- _GOAL OF THE EXERCISE_: Find the string "Toggle" in the data, then copy every line where it is found.

*** Opening ENTRIES SHOWN ***

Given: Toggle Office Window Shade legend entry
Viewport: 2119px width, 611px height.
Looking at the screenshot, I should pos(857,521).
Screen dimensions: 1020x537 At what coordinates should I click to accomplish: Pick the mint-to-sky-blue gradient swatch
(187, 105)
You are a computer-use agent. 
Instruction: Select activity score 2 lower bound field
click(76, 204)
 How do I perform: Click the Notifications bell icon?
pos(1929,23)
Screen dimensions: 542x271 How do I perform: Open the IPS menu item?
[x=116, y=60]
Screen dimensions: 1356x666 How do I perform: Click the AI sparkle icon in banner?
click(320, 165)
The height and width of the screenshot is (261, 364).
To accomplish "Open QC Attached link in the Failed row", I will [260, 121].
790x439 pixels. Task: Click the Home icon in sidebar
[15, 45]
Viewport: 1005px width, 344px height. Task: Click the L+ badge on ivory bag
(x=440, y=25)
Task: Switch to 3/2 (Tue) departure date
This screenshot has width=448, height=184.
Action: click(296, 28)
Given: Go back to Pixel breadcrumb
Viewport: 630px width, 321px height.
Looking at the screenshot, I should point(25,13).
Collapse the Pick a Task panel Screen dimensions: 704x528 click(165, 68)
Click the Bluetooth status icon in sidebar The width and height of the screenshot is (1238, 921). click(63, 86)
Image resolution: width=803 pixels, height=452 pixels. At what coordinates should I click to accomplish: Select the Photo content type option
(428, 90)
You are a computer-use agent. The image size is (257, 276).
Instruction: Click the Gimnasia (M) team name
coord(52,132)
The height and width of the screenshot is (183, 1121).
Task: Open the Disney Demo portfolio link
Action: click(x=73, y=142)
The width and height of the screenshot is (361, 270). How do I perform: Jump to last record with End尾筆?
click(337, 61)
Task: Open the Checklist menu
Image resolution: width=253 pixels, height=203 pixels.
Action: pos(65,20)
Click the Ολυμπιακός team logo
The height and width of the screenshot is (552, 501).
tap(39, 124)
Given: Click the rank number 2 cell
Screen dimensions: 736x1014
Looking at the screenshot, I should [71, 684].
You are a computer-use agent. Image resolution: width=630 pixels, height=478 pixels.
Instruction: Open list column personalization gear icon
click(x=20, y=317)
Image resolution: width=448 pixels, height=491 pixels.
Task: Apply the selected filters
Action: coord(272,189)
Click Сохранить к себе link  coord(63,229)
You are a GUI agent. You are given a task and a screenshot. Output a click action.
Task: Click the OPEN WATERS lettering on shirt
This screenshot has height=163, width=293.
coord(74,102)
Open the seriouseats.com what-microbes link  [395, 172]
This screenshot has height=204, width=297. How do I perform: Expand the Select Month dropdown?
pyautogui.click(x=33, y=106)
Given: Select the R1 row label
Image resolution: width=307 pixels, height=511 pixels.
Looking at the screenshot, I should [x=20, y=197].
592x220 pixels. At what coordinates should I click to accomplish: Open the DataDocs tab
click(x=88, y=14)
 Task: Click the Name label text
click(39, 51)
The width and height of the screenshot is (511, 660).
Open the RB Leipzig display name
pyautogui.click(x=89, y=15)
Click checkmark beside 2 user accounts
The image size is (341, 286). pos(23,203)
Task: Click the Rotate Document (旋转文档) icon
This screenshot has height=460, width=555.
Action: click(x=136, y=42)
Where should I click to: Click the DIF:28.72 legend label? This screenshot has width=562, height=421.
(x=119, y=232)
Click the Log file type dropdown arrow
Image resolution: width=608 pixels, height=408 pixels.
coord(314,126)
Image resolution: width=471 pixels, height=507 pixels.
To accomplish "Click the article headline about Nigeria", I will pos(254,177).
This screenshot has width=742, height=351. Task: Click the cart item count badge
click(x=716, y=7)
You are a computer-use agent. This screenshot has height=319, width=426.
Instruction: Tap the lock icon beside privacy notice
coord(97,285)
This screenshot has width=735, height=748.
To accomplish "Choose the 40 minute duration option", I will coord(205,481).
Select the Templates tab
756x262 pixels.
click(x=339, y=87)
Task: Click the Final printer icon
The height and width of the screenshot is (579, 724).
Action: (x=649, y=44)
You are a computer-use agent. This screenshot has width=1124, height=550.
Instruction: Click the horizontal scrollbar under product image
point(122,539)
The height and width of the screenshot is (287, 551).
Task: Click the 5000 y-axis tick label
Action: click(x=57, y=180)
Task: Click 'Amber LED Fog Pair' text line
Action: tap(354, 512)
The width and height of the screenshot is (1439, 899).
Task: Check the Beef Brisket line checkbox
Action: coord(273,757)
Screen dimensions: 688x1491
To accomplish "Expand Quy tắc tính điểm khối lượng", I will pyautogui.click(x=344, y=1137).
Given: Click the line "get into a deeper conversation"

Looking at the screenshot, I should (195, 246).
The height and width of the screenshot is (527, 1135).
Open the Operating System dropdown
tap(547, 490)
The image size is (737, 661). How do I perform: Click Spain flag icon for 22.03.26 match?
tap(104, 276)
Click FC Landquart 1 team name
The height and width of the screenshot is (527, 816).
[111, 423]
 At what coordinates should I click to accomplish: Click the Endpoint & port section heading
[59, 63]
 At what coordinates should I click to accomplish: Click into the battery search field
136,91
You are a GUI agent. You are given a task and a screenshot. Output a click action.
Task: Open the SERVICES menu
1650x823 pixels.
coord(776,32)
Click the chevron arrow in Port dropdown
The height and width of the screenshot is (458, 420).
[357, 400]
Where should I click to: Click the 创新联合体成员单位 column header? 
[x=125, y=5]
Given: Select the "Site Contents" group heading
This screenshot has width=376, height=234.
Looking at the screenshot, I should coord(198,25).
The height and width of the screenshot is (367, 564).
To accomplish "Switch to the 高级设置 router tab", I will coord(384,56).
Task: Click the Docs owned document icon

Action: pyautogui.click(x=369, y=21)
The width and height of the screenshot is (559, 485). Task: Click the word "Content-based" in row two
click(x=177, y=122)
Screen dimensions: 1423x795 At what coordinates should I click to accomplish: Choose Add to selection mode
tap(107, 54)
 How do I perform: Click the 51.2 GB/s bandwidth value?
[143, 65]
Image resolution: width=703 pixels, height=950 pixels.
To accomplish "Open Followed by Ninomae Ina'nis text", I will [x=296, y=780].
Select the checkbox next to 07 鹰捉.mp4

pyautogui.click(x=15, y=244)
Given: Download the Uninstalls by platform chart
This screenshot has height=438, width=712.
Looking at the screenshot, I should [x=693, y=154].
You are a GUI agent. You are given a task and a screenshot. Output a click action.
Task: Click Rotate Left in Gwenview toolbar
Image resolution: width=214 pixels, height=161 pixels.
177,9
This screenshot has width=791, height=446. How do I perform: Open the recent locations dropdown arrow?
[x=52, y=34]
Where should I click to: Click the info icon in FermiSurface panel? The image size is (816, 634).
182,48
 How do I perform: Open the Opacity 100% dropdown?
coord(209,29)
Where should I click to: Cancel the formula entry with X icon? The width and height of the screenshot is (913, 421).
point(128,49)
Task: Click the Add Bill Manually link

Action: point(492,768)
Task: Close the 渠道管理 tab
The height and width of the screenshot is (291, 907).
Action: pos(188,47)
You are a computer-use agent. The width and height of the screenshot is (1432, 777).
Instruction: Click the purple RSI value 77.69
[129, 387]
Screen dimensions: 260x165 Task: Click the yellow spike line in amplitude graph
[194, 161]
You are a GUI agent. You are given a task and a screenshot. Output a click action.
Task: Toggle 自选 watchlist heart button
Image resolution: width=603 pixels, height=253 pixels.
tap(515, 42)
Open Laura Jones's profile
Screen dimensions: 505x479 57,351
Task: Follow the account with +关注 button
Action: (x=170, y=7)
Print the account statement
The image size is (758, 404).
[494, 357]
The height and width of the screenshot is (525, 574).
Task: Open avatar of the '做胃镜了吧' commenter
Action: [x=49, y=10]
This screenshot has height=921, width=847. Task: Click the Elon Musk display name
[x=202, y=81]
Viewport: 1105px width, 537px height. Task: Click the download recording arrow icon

*** Closing ENTRIES SHOWN ***

- _RESPONSE AREA_:
Given: Toggle Office Window Shade legend entry
Task: Toggle 自选 watchlist heart button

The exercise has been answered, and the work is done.